# [WORK REQUEST]
Which of the lines below contain the string "table"? Pull each one out of the data.

*** RECORDS FOR THE EXERCISE

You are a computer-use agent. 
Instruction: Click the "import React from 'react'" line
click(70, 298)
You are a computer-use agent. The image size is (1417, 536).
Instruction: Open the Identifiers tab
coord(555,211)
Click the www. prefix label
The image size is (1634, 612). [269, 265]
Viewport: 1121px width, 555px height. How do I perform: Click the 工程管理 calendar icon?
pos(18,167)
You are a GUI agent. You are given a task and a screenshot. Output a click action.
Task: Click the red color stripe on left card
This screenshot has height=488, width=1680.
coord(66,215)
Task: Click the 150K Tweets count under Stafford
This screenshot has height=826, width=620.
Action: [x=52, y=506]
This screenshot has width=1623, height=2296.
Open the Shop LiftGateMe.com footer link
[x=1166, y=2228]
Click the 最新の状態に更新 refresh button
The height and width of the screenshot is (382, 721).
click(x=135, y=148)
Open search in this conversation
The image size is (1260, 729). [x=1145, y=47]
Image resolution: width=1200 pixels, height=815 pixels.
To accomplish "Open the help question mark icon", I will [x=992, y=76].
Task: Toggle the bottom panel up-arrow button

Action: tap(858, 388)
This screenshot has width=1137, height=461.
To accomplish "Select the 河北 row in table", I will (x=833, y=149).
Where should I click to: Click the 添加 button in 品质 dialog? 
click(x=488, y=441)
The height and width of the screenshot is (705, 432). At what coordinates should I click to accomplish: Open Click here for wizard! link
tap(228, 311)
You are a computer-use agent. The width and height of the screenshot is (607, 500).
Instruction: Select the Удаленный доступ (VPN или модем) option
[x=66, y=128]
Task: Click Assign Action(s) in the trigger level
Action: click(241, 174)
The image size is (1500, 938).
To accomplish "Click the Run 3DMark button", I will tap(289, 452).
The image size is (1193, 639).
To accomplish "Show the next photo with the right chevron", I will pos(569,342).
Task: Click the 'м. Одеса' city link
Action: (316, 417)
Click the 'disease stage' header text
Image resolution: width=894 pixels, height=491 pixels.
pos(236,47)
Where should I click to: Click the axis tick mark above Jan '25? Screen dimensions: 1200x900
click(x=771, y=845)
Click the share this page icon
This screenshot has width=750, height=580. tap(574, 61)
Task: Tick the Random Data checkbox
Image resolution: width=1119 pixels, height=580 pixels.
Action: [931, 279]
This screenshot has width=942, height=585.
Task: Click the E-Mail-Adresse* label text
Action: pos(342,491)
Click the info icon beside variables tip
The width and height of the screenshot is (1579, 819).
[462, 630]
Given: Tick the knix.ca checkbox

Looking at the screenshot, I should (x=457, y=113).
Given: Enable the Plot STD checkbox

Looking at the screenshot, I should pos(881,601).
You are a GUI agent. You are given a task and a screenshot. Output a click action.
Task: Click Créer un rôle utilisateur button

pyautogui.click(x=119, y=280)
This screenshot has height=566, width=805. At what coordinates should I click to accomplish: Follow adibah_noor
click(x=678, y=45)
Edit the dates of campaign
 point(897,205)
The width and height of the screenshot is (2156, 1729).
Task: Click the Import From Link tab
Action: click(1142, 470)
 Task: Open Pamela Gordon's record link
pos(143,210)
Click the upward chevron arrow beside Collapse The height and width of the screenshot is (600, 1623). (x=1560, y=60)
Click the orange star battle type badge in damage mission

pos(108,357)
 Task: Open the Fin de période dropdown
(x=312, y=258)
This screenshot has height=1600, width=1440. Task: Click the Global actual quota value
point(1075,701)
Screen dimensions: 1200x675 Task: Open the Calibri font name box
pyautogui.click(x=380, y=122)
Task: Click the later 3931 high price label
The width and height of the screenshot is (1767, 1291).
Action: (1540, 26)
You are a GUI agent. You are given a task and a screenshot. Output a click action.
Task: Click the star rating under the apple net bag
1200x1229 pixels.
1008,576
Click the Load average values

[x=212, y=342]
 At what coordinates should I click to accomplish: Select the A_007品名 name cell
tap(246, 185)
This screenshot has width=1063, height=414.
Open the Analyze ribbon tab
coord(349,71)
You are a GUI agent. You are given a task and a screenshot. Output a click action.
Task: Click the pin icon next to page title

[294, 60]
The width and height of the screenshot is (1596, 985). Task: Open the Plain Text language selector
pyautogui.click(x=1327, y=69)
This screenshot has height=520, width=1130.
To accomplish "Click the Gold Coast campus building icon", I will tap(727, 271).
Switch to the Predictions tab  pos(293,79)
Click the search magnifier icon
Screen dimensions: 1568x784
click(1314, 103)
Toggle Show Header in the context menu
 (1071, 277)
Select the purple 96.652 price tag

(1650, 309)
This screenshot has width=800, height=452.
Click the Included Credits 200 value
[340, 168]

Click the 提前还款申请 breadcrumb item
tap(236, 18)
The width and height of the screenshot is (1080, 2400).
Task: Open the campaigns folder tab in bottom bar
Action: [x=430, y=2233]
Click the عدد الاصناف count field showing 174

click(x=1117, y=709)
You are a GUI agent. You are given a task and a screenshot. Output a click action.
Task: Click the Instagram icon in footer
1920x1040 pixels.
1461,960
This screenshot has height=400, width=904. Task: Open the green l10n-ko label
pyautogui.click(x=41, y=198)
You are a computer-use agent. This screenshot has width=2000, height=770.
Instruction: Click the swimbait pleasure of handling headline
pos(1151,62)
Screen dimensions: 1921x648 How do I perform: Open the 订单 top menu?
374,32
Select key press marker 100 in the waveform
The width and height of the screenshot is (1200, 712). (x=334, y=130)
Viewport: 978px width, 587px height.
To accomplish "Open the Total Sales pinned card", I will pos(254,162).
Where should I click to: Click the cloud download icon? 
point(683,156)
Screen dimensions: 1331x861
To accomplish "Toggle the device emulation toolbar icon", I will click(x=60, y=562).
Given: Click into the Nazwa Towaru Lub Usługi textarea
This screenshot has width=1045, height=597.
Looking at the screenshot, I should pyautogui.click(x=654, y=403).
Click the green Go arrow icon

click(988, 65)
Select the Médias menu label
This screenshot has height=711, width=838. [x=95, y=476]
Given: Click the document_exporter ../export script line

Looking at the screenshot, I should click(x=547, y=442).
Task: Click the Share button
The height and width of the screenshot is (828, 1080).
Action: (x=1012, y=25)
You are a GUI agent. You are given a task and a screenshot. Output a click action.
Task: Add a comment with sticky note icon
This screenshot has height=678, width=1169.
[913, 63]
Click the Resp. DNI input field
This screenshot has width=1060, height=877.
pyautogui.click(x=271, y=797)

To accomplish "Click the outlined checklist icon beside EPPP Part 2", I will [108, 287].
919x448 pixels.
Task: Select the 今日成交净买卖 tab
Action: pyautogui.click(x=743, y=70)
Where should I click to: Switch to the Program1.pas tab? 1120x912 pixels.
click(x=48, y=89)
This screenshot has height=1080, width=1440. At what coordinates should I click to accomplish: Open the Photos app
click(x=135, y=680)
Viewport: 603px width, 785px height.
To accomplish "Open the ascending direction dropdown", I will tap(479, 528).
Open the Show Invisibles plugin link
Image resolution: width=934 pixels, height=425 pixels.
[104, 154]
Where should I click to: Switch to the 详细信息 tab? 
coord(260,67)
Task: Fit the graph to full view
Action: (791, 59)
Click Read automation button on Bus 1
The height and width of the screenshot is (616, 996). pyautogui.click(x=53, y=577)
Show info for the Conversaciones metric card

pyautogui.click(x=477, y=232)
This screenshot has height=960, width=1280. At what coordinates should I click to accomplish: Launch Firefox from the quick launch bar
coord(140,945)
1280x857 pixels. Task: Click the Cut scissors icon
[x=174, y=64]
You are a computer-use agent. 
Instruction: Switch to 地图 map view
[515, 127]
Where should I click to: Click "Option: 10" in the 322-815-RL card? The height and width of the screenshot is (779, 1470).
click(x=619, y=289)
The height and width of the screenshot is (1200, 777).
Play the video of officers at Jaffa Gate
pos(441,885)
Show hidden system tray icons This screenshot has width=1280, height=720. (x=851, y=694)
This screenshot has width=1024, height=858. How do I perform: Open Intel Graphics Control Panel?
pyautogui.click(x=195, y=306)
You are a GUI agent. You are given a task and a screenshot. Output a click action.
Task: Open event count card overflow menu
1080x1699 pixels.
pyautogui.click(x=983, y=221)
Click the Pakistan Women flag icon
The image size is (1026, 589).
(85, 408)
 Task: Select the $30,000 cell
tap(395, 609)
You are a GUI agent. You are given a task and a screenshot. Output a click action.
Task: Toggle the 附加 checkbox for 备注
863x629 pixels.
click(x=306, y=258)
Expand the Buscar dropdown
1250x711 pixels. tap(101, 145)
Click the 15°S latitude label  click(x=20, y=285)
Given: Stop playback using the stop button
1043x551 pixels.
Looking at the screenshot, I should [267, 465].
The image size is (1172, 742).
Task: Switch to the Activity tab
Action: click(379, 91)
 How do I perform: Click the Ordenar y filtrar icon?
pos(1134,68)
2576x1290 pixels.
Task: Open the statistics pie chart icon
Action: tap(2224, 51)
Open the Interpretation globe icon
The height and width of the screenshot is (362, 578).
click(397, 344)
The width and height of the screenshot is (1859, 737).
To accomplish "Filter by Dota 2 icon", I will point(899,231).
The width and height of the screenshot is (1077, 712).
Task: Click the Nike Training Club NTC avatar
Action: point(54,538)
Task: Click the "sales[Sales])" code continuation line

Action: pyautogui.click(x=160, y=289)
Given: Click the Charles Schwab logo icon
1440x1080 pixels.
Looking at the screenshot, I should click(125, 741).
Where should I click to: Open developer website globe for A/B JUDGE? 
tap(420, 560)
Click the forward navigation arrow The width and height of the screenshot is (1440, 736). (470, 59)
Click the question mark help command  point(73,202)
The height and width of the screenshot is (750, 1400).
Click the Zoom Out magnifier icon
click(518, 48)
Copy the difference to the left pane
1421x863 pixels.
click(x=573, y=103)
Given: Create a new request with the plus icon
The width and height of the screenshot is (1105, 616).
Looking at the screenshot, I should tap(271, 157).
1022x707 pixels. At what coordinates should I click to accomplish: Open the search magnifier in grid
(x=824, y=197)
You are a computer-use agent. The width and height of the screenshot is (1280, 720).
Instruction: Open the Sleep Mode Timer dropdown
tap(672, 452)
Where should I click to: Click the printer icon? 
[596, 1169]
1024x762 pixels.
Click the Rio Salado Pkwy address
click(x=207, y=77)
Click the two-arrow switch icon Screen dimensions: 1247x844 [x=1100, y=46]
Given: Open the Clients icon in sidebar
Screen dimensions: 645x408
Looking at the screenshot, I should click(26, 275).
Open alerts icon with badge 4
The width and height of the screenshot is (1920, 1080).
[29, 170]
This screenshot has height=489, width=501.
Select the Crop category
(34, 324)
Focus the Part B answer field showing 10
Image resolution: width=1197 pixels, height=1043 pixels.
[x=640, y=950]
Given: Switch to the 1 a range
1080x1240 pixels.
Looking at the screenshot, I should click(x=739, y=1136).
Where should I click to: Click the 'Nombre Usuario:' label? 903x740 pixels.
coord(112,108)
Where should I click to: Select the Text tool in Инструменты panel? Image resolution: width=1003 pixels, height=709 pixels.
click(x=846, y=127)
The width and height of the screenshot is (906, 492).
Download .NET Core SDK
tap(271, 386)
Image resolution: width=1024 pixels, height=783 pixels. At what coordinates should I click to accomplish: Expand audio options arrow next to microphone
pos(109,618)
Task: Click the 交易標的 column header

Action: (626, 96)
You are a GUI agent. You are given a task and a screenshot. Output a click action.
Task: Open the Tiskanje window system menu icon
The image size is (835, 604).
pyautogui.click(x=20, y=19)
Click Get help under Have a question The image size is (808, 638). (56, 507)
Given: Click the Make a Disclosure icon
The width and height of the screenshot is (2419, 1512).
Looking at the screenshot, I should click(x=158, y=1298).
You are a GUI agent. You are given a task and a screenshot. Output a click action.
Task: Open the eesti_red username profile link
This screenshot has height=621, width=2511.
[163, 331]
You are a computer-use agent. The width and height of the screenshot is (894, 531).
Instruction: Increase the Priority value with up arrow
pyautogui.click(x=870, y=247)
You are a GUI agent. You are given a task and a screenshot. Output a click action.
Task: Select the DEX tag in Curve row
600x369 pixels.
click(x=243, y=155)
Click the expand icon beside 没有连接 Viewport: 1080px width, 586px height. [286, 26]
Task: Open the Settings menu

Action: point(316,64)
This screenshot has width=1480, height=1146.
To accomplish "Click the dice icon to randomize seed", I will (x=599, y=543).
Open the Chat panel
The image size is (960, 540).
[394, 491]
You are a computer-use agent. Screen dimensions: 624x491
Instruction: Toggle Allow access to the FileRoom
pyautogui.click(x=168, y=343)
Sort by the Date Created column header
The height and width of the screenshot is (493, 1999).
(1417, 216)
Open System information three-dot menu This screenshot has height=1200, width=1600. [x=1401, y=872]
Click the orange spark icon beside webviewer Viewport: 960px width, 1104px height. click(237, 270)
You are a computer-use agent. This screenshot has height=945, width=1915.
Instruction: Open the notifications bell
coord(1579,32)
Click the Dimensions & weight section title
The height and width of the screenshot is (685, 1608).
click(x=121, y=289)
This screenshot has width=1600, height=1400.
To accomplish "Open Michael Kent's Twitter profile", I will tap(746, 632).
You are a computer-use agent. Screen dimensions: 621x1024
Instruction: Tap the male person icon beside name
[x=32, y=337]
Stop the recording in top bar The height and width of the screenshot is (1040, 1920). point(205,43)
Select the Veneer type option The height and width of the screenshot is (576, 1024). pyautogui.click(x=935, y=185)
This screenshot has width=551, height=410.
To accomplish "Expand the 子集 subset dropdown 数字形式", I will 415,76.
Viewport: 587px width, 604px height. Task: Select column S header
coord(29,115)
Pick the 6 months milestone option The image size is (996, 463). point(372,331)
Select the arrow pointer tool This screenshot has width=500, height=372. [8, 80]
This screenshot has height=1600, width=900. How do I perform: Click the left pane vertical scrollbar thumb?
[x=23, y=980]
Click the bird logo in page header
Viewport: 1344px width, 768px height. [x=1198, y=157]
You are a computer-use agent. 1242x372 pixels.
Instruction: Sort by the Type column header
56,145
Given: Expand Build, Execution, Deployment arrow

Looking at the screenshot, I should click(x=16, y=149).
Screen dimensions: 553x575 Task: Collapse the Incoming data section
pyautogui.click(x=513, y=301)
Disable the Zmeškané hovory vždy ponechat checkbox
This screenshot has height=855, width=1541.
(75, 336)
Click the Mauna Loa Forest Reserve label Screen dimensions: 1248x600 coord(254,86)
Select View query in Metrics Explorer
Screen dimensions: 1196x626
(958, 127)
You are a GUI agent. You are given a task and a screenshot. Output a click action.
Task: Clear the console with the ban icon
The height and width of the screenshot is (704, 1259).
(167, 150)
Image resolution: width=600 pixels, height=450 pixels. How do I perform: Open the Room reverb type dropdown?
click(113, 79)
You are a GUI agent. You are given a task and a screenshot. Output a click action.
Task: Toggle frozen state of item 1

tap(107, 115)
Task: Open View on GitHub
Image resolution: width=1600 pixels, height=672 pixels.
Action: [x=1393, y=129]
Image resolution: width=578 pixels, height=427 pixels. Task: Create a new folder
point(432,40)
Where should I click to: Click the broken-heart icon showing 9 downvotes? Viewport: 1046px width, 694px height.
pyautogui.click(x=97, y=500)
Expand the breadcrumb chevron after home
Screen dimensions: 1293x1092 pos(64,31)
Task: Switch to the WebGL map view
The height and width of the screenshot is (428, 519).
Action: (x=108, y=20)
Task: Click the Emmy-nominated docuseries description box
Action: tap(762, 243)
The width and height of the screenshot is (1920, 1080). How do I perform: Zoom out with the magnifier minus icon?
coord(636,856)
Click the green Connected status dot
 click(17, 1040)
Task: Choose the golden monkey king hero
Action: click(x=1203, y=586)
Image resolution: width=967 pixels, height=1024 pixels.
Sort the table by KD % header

******

# [SOLUTION TO THIS PROBLEM]
To accomplish "Select the 河北 row in table", I will (x=833, y=149).
Sort the table by KD % header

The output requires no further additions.